* [Testo dell'esercizio]:
-*-
Il silenzio del Covid-19 nei 105 anni dal genocidio armeno
Pellegrinaggi virtuali al Mausoleo. Il Patriarca Karekine II in visita di preghiera da solo. Il discorso del premier Pashinian. Il silenzio, il buio e le luci. Il negazionismo turco.
Erevan (AsiaNews) – Il mausoleo del genocidio armeno situato su una collina nei pressi della capitale Erevan, non è mai stato cosi vuoto come ieri, 24 aprile, anniversario del genocidio (foto 3).
Ogni anno, il mausoleo - eretto in occasione del 50mo anniversario - è invaso da milioni di armeni in lutto. Ieri è apparso totalmente vuoto a causa dell’emergenza Covid-19. Per la prima volta in assoluto, tutte le strade che conducono al memoriale sono state chiuse fino alle 10 di stamane, lasciando aperta la possibilità di un pellegrinaggio virtuale.
A partire dalle ore 8 di ieri mattina, chiunque desiderava partecipare anche con un segno, poteva inviare un sms, anche dall’estero. I nomi delle persone che hanno inviato l’sms venivano proiettati sulle 12 colonne del mausoleo che rappresentano le 12 province dell’Armenia occidentale.
Per tutti gli armeni questa regione è stata occupata dai turchi che nel 1915 hanno perpetrato l’orribile crimine contro l’umanità. In seguito si sono impossessati dei beni, dei monasteri, hanno distrutto manoscritti secolari preziosi, occupato il 90 per cento della patria del popolo armeno.
Il Genocidio non ha causato solo l’annientamento della maggior parte degli armeni nell’Armenia occidentale, ma ha privato loro della patria, della spiritualità e fede, condannando all’oblio tesori irrecuperabili non solo materiali, ma anche musiche, lingua, cultura e perfino la lingua di alcuni dialetti ormai perduti per sempre.
-*-
* [Dati dell'esercizio]:
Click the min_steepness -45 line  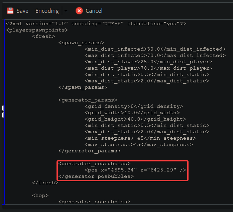click(140, 138)
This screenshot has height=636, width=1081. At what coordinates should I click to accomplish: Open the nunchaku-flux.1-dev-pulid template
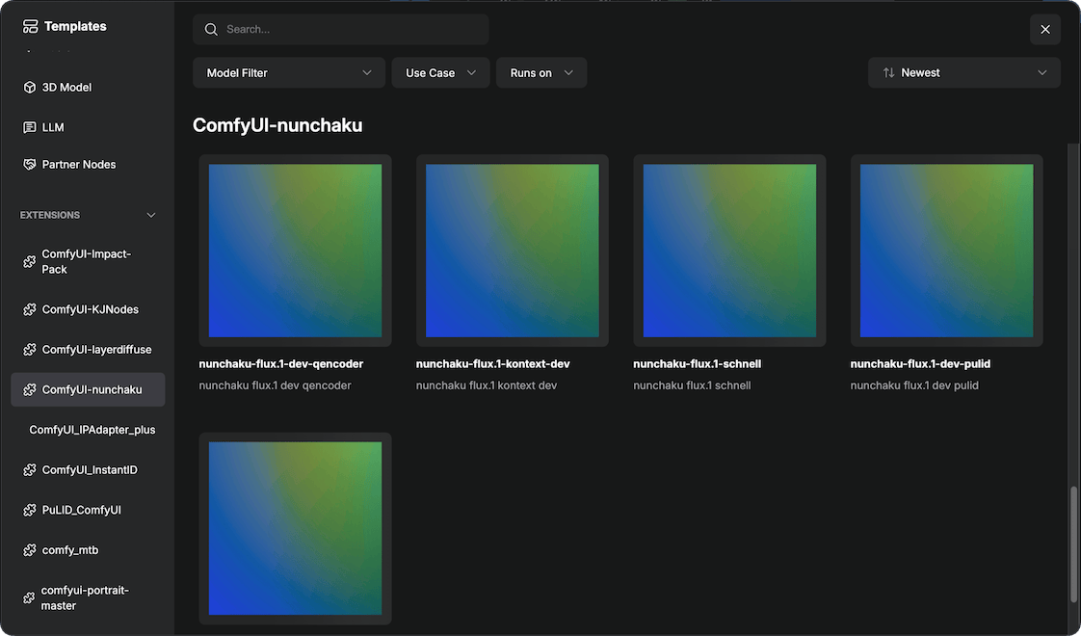946,250
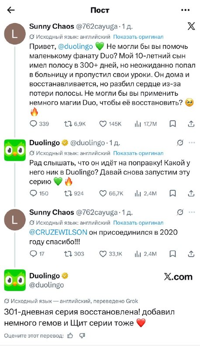The height and width of the screenshot is (349, 200).
Task: Reply to the post with 17 comments
Action: pyautogui.click(x=33, y=254)
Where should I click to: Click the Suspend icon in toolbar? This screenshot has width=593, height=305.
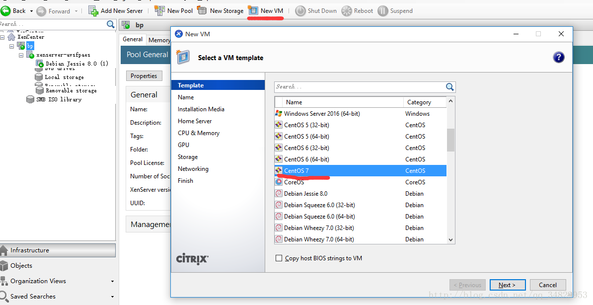tap(382, 11)
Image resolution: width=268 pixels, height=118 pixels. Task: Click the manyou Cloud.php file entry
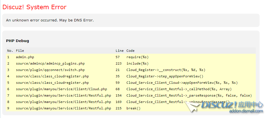61,89
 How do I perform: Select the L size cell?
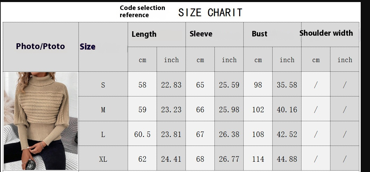point(103,134)
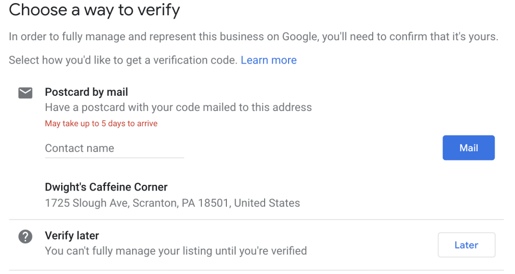Screen dimensions: 515x274
Task: Open the Learn more link
Action: coord(268,60)
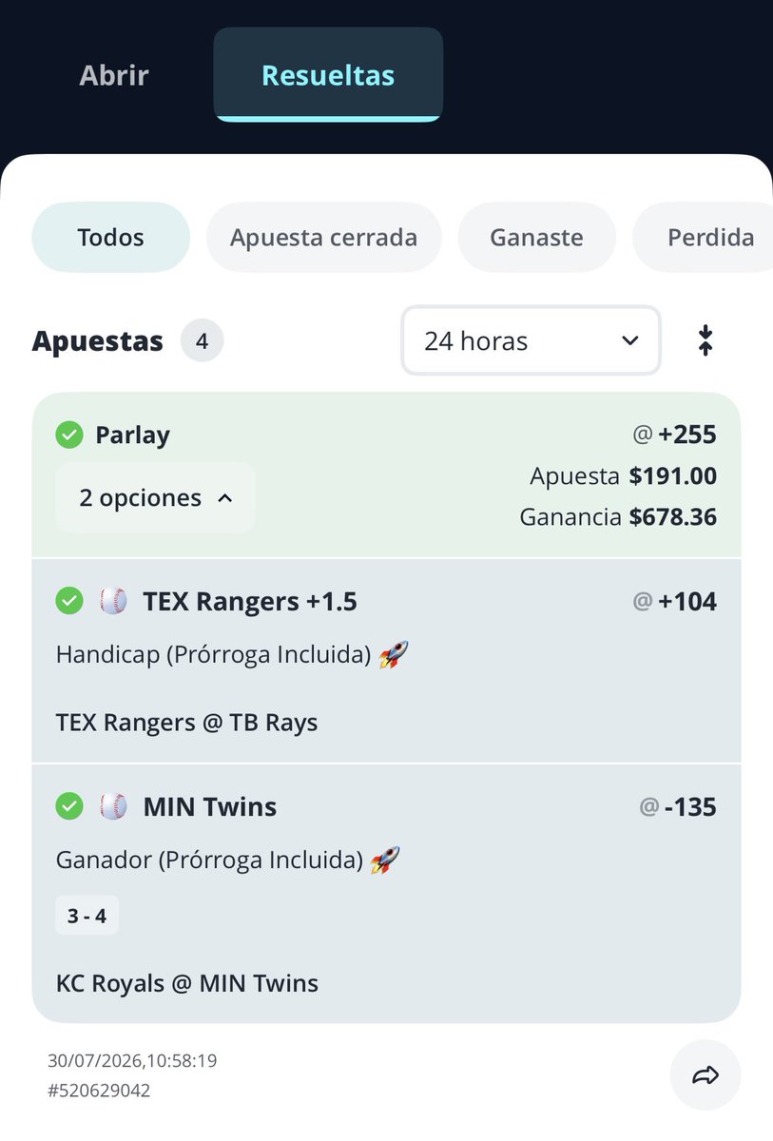Select the Ganaste filter chip
Image resolution: width=773 pixels, height=1141 pixels.
[x=537, y=238]
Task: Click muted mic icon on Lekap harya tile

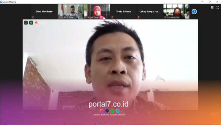Action: tap(138, 17)
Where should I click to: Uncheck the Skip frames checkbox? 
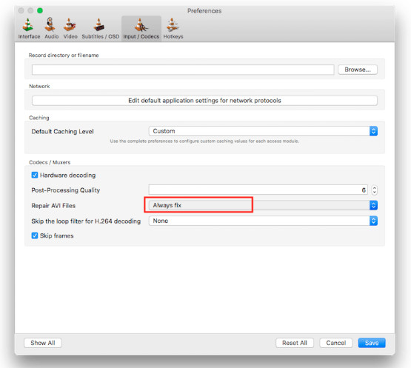click(x=35, y=235)
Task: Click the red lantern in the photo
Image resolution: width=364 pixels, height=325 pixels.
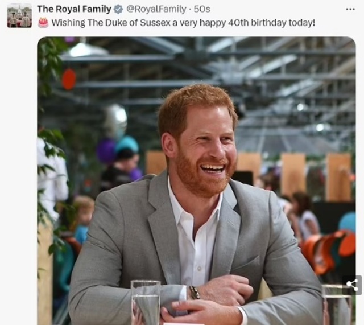Action: [x=69, y=79]
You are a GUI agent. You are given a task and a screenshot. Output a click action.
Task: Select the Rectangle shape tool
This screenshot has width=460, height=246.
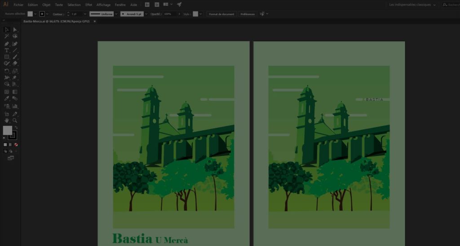point(7,57)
-*-
* [Consegne dell'esercizio]:
1. Restituisci esattamente il passo dell'articolo sul genocidio armeno da "Il silenzio del" a "un pellegrinaggio virtuale.".
2. Scrivi il seguito dell'articolo sul genocidio armeno, riprendendo subito dopo l'ultima frase riportata.

* [Risposte]:
1.
Il silenzio del Covid-19 nei 105 anni dal genocidio armeno
Pellegrinaggi virtuali al Mausoleo. Il Patriarca Karekine II in visita di preghiera da solo. Il discorso del premier Pashinian. Il silenzio, il buio e le luci. Il negazionismo turco.
Erevan (AsiaNews) – Il mausoleo del genocidio armeno situato su una collina nei pressi della capitale Erevan, non è mai stato cosi vuoto come ieri, 24 aprile, anniversario del genocidio (foto 3).
Ogni anno, il mausoleo - eretto in occasione del 50mo anniversario - è invaso da milioni di armeni in lutto. Ieri è apparso totalmente vuoto a causa dell’emergenza Covid-19. Per la prima volta in assoluto, tutte le strade che conducono al memoriale sono state chiuse fino alle 10 di stamane, lasciando aperta la possibilità di un pellegrinaggio virtuale.

2.
Alle ore 9 di sera del 23 aprile, vigilia della commemorazione, le campane di tutte le chiese in Armenia e Nagorno Karabakh, hanno suonato all’unisono per 3 minuti, seguiti dallo spegnimento di tutte le luci nelle strade e piazze di Erevan e di tutte le province del Paese. Nello stesso istante, tutta la popolazione, ognuno alla finestra della propria casa, ha acceso candele, luci degli smartphone, unendosi tutti al minuto di silenzio collettivo in tutto il Paese (foto 1).
Intanto, in diretta televisiva e sui social media dal mausoleo hanno trasmesso melodie tristi diffuse in pieno silenzio. Via web sono state trasmesse le messe di suffragio per le vittime, nelle chiese vuote.
Il primo ad arrivare e deporre una corona di fiori, pregando dinanzi alla fiamma perenne in memoria del milione e mezzo di vittime, è stato il Katholicos di tutti gli armeni, Karekine II (foto 2).
Lo ha seguito il premier Nikol Pashinian, accompagnato soltanto dalla moglie. In un discorso trasmesso in diretta dal mausoleo, il premier ha ricordato “la politica di armenofobia condotta dagli ottomani” nel 1915. “Il popolo armeno - ha aggiunto - non ha soltanto patito la perdita di un enorme numero di vite umane, ma anche la deportazione forzata e il genocidio culturale… Questo crimine non è soltanto nei confronti della nostra identità etnica, ma è un crimine contro la civiltà umana”.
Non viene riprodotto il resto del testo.